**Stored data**
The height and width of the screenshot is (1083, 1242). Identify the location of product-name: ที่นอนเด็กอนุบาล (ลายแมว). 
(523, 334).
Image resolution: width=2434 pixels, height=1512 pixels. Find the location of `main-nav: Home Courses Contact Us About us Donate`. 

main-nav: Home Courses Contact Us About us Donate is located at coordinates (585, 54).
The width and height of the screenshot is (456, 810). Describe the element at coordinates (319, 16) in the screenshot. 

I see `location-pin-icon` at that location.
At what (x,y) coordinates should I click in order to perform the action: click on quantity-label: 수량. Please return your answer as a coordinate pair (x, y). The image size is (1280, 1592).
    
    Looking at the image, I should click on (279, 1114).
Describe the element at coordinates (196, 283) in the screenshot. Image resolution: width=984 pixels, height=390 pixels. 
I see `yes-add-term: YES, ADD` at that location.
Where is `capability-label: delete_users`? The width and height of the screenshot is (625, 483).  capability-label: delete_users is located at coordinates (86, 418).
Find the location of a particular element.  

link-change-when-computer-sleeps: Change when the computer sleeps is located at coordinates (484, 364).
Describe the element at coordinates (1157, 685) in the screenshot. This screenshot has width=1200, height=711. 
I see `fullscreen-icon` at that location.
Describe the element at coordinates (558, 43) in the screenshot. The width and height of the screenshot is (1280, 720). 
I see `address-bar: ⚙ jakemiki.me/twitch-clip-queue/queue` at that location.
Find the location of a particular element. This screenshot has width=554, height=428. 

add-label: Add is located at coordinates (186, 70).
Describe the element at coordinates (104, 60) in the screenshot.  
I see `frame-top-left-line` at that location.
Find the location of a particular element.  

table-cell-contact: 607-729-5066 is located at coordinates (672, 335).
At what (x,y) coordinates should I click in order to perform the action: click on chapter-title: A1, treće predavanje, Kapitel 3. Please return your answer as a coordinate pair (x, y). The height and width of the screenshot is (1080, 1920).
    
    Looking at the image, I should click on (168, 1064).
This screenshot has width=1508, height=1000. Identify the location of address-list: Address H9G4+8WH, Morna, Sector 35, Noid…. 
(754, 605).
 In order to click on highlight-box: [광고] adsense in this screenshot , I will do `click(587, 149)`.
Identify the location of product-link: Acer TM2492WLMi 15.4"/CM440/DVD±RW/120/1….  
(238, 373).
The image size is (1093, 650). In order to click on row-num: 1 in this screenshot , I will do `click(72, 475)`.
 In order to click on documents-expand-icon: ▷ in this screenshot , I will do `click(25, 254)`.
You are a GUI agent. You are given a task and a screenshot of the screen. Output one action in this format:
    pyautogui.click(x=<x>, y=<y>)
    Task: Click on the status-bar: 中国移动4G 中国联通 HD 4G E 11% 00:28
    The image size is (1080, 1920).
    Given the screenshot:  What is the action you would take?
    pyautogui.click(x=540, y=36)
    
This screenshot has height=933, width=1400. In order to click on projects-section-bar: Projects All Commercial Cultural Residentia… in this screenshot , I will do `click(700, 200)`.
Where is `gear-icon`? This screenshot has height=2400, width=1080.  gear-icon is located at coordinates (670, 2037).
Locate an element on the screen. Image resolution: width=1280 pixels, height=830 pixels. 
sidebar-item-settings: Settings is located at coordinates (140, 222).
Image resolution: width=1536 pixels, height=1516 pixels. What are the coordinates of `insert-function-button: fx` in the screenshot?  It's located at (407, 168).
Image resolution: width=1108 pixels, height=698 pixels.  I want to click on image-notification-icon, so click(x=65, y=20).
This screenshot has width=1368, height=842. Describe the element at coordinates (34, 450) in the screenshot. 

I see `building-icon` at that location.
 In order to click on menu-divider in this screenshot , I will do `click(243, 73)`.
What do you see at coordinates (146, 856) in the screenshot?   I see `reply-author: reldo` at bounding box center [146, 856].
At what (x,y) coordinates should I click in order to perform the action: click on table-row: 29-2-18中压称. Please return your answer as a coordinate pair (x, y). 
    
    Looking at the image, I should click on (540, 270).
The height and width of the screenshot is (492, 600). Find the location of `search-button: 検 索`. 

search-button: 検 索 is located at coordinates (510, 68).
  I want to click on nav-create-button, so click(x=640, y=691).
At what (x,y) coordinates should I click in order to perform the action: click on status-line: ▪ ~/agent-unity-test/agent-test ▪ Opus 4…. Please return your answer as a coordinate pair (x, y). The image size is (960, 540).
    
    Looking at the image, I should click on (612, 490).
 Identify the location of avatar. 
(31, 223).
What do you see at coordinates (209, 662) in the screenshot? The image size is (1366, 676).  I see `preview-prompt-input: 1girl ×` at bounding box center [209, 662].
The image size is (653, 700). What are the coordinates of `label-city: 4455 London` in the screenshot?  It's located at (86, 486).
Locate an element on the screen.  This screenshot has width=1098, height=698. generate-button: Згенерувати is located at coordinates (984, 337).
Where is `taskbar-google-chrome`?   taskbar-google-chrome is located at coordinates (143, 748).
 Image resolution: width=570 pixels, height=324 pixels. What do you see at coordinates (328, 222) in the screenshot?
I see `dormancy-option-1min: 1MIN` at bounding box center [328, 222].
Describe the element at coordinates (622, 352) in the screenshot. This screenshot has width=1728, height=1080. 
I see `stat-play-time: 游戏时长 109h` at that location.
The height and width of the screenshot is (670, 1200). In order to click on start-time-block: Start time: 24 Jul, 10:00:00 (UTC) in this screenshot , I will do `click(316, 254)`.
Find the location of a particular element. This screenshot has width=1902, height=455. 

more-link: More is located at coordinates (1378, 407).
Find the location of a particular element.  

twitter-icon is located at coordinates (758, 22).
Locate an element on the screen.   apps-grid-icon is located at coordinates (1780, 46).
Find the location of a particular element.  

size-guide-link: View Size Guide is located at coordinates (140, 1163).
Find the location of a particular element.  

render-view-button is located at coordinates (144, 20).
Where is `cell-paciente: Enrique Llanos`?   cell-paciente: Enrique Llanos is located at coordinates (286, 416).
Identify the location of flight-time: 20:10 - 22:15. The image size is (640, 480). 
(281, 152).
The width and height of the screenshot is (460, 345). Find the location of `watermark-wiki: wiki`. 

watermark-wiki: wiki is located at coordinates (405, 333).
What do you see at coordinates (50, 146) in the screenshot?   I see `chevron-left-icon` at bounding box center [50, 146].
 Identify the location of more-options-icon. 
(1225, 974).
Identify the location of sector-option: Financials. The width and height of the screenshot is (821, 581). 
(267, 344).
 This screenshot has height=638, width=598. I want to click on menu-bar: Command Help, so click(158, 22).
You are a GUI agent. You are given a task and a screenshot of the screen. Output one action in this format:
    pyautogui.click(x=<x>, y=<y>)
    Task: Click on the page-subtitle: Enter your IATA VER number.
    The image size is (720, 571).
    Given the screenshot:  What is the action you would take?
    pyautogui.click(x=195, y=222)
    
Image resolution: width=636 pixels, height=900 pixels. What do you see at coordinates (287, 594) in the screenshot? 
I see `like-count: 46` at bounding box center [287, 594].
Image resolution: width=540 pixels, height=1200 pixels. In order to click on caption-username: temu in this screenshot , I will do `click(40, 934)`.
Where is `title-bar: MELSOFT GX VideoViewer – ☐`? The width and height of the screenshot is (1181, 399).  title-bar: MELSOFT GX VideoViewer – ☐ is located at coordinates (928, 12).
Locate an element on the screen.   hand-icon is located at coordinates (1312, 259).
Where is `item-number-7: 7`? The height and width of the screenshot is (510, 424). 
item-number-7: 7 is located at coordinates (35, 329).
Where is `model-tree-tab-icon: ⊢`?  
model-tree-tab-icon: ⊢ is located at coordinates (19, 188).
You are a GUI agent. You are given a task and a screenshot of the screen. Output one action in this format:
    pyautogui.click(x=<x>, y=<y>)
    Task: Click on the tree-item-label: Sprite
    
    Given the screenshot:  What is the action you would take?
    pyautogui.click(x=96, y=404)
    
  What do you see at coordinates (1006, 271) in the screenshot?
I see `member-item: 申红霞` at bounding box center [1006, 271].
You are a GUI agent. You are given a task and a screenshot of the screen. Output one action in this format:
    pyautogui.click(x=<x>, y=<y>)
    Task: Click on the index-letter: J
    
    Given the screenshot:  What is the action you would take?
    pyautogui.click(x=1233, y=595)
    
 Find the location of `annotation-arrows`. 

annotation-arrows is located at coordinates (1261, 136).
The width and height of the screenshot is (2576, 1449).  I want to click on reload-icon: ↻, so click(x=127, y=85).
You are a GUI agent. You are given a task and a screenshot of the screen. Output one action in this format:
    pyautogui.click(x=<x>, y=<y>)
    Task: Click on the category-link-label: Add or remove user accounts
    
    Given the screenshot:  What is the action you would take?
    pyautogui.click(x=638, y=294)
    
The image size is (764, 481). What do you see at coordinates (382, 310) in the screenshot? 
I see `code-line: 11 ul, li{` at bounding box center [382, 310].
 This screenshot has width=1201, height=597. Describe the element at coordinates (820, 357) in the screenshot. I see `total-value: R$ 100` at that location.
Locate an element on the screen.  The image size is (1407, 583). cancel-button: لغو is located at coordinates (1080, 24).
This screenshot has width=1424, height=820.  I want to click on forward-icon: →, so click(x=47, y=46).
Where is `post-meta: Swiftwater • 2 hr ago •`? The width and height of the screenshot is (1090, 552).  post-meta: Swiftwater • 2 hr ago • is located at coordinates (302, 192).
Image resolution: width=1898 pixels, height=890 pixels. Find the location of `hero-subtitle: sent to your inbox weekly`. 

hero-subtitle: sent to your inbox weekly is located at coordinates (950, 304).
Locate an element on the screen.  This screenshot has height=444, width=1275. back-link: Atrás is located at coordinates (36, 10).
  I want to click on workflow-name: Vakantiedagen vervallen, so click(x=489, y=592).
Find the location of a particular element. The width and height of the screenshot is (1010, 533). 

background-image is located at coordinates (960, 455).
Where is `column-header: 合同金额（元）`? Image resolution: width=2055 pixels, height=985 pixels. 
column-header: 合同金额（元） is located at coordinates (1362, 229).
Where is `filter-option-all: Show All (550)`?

**WORK TO BE COMPLETED**
Pull out every line of the data above, from the line containing "The height and width of the screenshot is (492, 600)." down to the line containing "coordinates (984, 337).", with both end lines included, and reproduce them word for word.

**RESULT**
The height and width of the screenshot is (492, 600). Find the location of `search-button: 検 索`. 

search-button: 検 索 is located at coordinates (510, 68).
  I want to click on nav-create-button, so click(x=640, y=691).
At what (x,y) coordinates should I click in order to perform the action: click on status-line: ▪ ~/agent-unity-test/agent-test ▪ Opus 4…. Please return your answer as a coordinate pair (x, y). The image size is (960, 540).
    
    Looking at the image, I should click on (612, 490).
 Identify the location of avatar. 
(31, 223).
What do you see at coordinates (209, 662) in the screenshot? The image size is (1366, 676).  I see `preview-prompt-input: 1girl ×` at bounding box center [209, 662].
The image size is (653, 700). What are the coordinates of `label-city: 4455 London` in the screenshot?  It's located at (86, 486).
Locate an element on the screen.  This screenshot has width=1098, height=698. generate-button: Згенерувати is located at coordinates (984, 337).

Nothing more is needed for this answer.